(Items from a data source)
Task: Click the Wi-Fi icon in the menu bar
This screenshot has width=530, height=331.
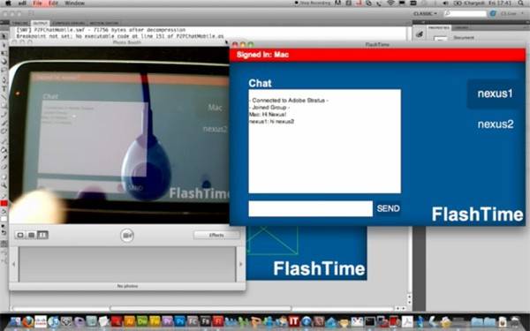Action: coord(390,3)
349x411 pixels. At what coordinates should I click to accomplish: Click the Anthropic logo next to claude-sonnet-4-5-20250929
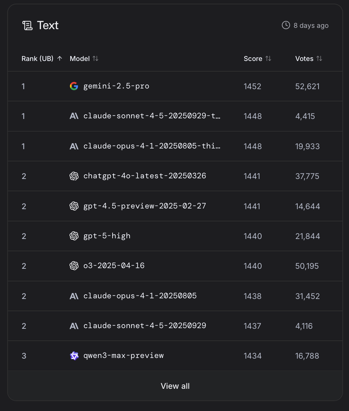coord(74,326)
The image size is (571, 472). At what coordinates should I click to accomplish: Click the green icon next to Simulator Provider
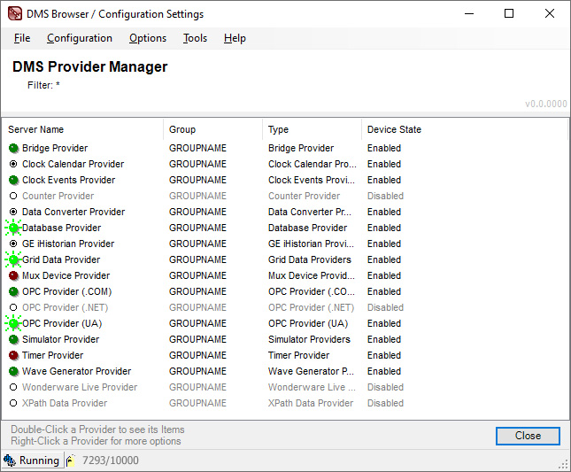(x=13, y=340)
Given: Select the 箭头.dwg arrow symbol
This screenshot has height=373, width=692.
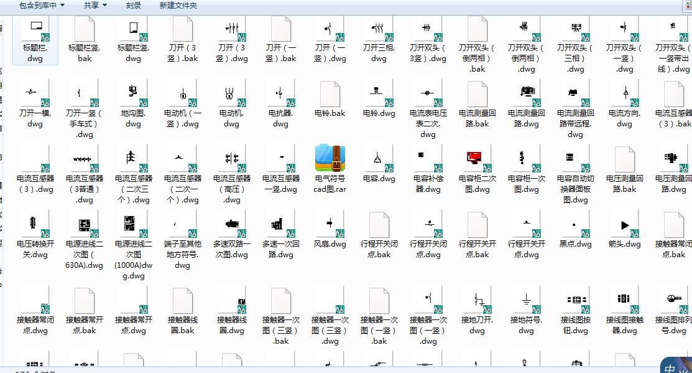Looking at the screenshot, I should pyautogui.click(x=624, y=234).
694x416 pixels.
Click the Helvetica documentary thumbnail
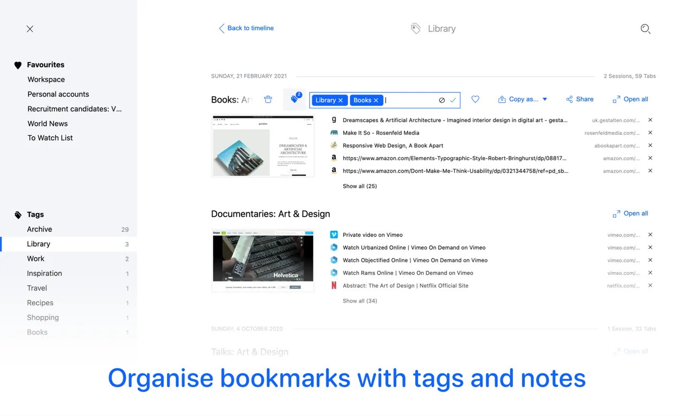tap(262, 260)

▶ _TASK_
All lines above from the one containing "The image size" up to and including the one containing "Given: Select the 箭头.dwg arrow symbol" are to be set down exactly, and nothing else. Leave images out.

▶ _EXERCISE RESPONSE_
The image size is (571, 472). At what coordinates should I click to accomplish: Click the green icon next to Simulator Provider
(x=13, y=340)
Given: Select the 箭头.dwg arrow symbol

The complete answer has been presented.